Anurag Beniwal: Mm-hmm. So that they don't, making it easier to implement and experiments with these design patterns. I think, I feel like most platforms are like, are a long way to go there.
Demetrios: [00:50:00] Yeah.
Anurag Beniwal: Right. Yeah.
Demetrios: I haven't heard that from
Anurag Beniwal: anyone. Yeah. Yes, yes. So I feel because it, it is non-trivial, right? You, we talked about these ideas, uh, it's easier said than done, right?
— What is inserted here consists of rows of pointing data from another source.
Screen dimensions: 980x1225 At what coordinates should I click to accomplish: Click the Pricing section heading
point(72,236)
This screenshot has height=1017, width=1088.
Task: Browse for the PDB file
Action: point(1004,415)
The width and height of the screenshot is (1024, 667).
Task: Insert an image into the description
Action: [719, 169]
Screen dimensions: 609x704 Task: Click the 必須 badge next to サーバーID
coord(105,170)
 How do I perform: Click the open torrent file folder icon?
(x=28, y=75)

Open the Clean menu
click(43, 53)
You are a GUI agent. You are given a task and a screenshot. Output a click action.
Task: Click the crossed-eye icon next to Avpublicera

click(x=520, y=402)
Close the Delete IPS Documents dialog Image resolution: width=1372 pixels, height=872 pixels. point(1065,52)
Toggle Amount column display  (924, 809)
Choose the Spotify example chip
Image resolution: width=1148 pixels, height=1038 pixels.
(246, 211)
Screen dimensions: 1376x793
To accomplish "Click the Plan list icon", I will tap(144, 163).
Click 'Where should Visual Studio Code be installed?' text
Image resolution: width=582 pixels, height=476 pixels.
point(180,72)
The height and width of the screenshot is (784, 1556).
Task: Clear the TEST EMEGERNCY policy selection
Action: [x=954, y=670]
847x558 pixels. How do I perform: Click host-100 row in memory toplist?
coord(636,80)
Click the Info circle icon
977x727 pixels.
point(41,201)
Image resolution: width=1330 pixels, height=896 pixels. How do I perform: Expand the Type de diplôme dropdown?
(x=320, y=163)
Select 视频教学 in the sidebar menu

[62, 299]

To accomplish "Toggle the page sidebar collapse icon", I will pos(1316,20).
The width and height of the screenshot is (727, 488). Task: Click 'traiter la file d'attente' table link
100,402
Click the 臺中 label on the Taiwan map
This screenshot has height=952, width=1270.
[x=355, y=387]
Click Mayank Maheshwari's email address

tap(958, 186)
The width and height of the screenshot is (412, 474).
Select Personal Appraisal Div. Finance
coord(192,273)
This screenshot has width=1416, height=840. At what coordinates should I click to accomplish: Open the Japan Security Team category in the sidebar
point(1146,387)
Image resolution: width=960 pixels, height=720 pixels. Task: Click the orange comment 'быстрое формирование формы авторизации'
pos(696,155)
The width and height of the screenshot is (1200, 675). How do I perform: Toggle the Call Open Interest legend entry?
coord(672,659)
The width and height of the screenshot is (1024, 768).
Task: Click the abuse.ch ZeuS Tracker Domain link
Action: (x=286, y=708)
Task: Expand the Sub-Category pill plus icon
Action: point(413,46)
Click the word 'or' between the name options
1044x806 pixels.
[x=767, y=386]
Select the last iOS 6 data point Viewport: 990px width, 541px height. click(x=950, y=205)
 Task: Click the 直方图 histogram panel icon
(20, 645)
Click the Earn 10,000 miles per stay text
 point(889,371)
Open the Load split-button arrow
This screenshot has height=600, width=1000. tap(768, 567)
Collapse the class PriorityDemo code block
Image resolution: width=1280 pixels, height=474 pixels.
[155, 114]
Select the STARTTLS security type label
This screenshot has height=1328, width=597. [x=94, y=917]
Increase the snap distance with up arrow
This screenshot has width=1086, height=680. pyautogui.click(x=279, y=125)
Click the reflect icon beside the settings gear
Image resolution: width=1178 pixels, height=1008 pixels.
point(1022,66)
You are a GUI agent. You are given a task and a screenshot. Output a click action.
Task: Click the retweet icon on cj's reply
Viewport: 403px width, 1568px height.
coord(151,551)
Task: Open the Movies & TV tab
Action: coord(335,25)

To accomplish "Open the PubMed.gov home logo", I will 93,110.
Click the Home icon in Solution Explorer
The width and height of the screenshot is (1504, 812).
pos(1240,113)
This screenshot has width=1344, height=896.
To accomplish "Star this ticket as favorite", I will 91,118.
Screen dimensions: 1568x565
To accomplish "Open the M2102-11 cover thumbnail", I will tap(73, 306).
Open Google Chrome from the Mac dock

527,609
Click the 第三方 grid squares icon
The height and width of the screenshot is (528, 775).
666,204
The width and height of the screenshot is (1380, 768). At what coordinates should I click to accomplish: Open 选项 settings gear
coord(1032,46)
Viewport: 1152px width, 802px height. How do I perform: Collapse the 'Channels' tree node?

Anurag Beniwal: Because I also do like, like implement them or like, you know, um, uh, in this like whole async event loop, like making that all these events tie up together Right. Exactly. At the same time. Right. It is, it is non-trivial. So I think there's the, the, the dev platform layer need to provide this flexibility. Um, uh, then probably once people experiment with these per permutation, then you know, they can choose, choose within the spectrum, not the cascaded and the, uh, speech to speech.
Anurag Beniwal: There are options in between that give them. Enough trade offs between, let's say, um, um, control versus quality, um, uh, reliability versus [00:51:00] quality.